The pandemic crisis is very different in nature from 2008, however. For one, it has caused aviation activity to shut down on a global level for an extended period of time. The economic impact is also slated to be much greater, with the IMF projecting a 3% decline in global GDP for 2020.

The 2008 recovery was also underpinned by Chinese growth, which accounted for significant traffic growth on its own; that won’t be a factor this time. There will also be huge supply-side constraints, as aircraft orders are canceled and airlines inevitably collapse. This will result in less excess capacity for the recovery.

Global passenger forecast by world regionAirlines will also have to deal with behavioral changes resulting in a loss of business-related traffic. The 2008 recession led to many business travelers downgrading from premium to economy classes; however, the increasing use of video-conferencing and remote work could lead to a permanent removal of a portion of business travel.

According to the report, North America and Asia-Pacific will recover the fastest, at approximately four years. The traffic recovery rates are driven by factors including GDP forecasts, the mix of domestic versus long-haul traffic, the financial health of regional airlines, and the availability of substitutes.

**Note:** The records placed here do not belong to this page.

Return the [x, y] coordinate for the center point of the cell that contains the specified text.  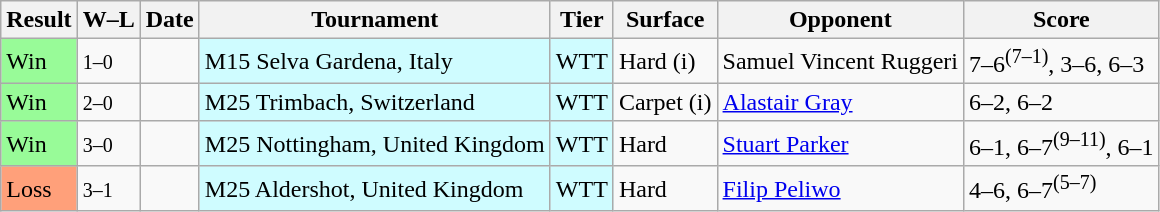
Score [1062, 20]
Carpet (i) [665, 102]
Samuel Vincent Ruggeri [840, 62]
Tier [582, 20]
Filip Peliwo [840, 188]
M25 Nottingham, United Kingdom [374, 144]
3–0 [108, 144]
Opponent [840, 20]
Stuart Parker [840, 144]
Date [170, 20]
6–1, 6–7(9–11), 6–1 [1062, 144]
4–6, 6–7(5–7) [1062, 188]
Alastair Gray [840, 102]
M15 Selva Gardena, Italy [374, 62]
2–0 [108, 102]
Loss [39, 188]
W–L [108, 20]
M25 Trimbach, Switzerland [374, 102]
Hard (i) [665, 62]
M25 Aldershot, United Kingdom [374, 188]
6–2, 6–2 [1062, 102]
Result [39, 20]
3–1 [108, 188]
Surface [665, 20]
Tournament [374, 20]
7–6(7–1), 3–6, 6–3 [1062, 62]
1–0 [108, 62]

The factors driving swifter North American recovery include the presence of a large domestic market, airlines being in good financial shape entering the crisis, an industry that has already undergone consolidation, and the presence of airline bailouts.

Asia-Pacifc, meanwhile, has the benefit of huge domestic markets in China and India, latent growth potential for India, and strong Chinese GDP.

Europe, on the other hand, will take at least one year longer to recover, due to low GDP growth, rail travel substitution, Brexit, and a “flight shaming” trend among the population.